How to complete this task - Retype all of the listing exactly, with no pictures.

*** Begin section ***

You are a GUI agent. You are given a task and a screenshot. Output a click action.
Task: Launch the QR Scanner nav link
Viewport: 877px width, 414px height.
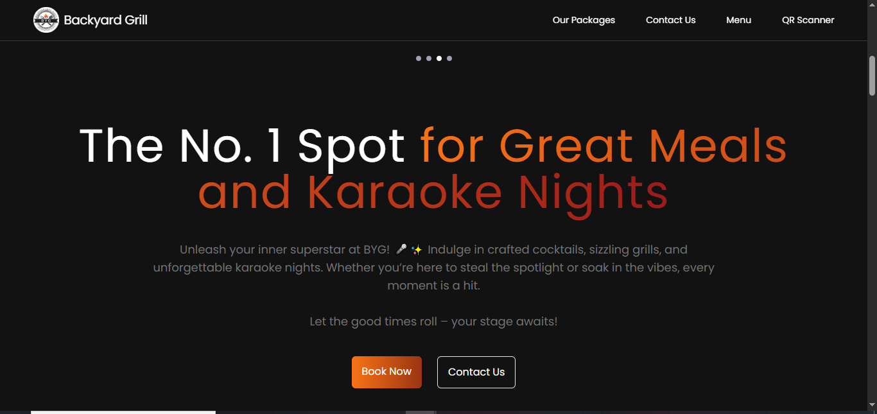pyautogui.click(x=808, y=20)
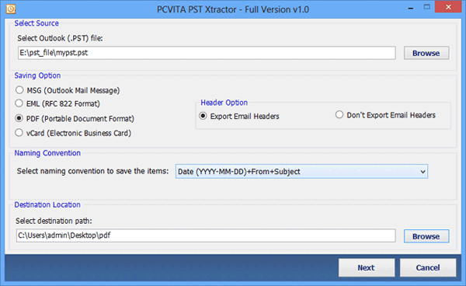Screen dimensions: 466x286
Task: Close the PST Xtractor window
Action: pyautogui.click(x=448, y=7)
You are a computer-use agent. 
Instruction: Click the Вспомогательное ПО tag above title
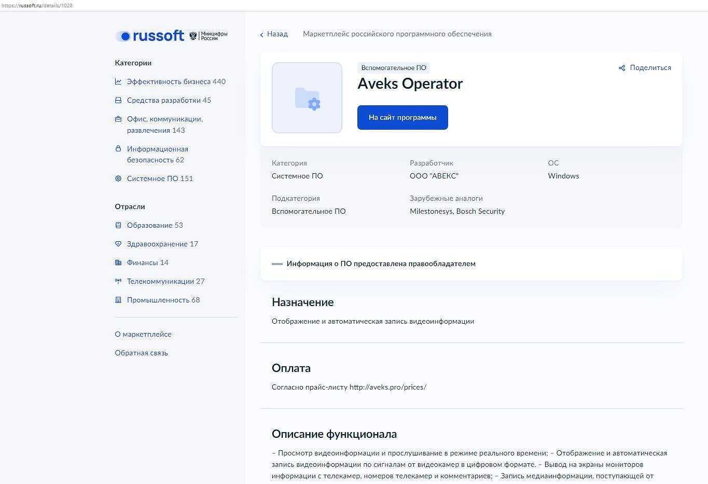click(394, 68)
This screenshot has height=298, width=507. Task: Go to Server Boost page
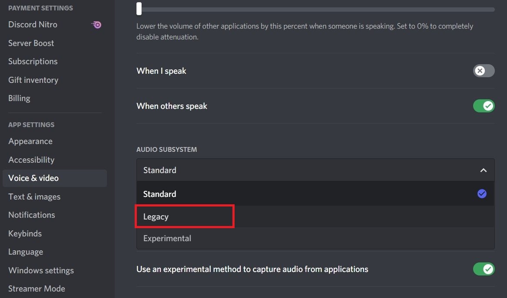(31, 43)
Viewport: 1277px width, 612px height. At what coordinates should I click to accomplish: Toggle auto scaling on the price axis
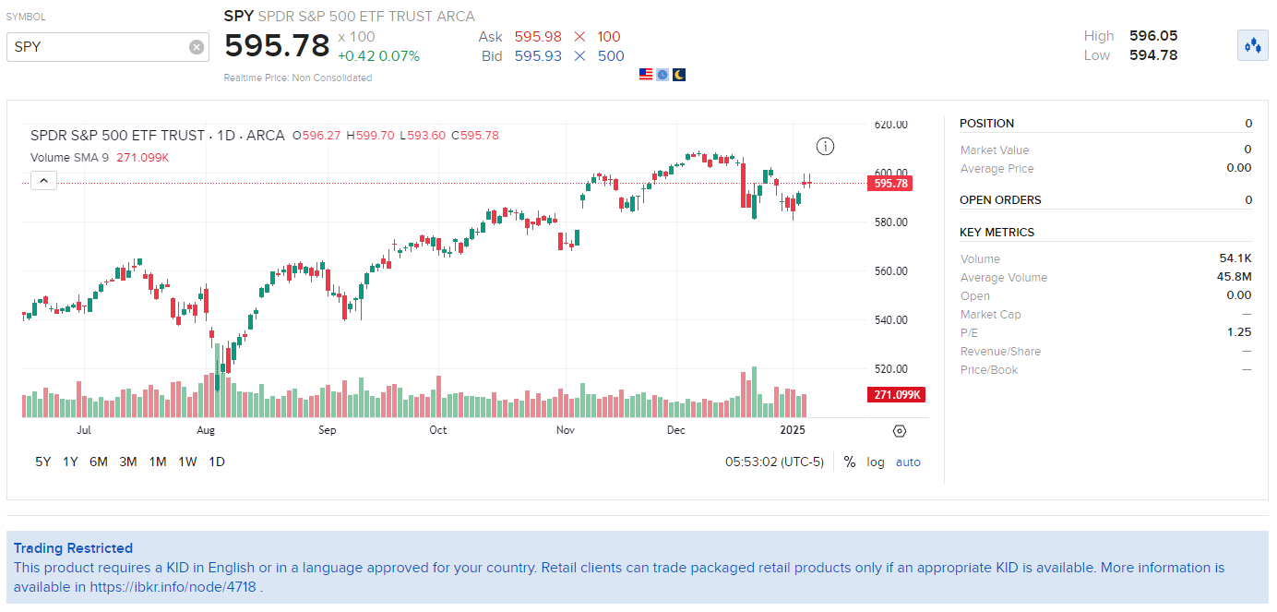pyautogui.click(x=908, y=461)
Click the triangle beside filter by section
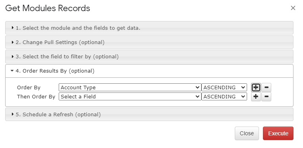Screen dimensions: 303x148 (x=13, y=56)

*** End section ***

Exercise result -
You are a GUI agent. You are given a task and a screenshot. Output a click action.
Task: Launch the QR Scanner nav link
Viewport: 877px width, 414px height.
pyautogui.click(x=808, y=20)
Screen dimensions: 466x286
Task: Close the PST Xtractor window
Action: pyautogui.click(x=448, y=7)
You are a computer-use agent. 
Instruction: Click the Вспомогательное ПО tag above title
click(394, 68)
This screenshot has height=298, width=507. Task: Go to Server Boost page
(31, 43)
Viewport: 1277px width, 612px height. At what coordinates should I click to accomplish: Toggle auto scaling on the price axis
pyautogui.click(x=908, y=461)
Click the triangle beside filter by section
Screen dimensions: 303x148 (x=13, y=56)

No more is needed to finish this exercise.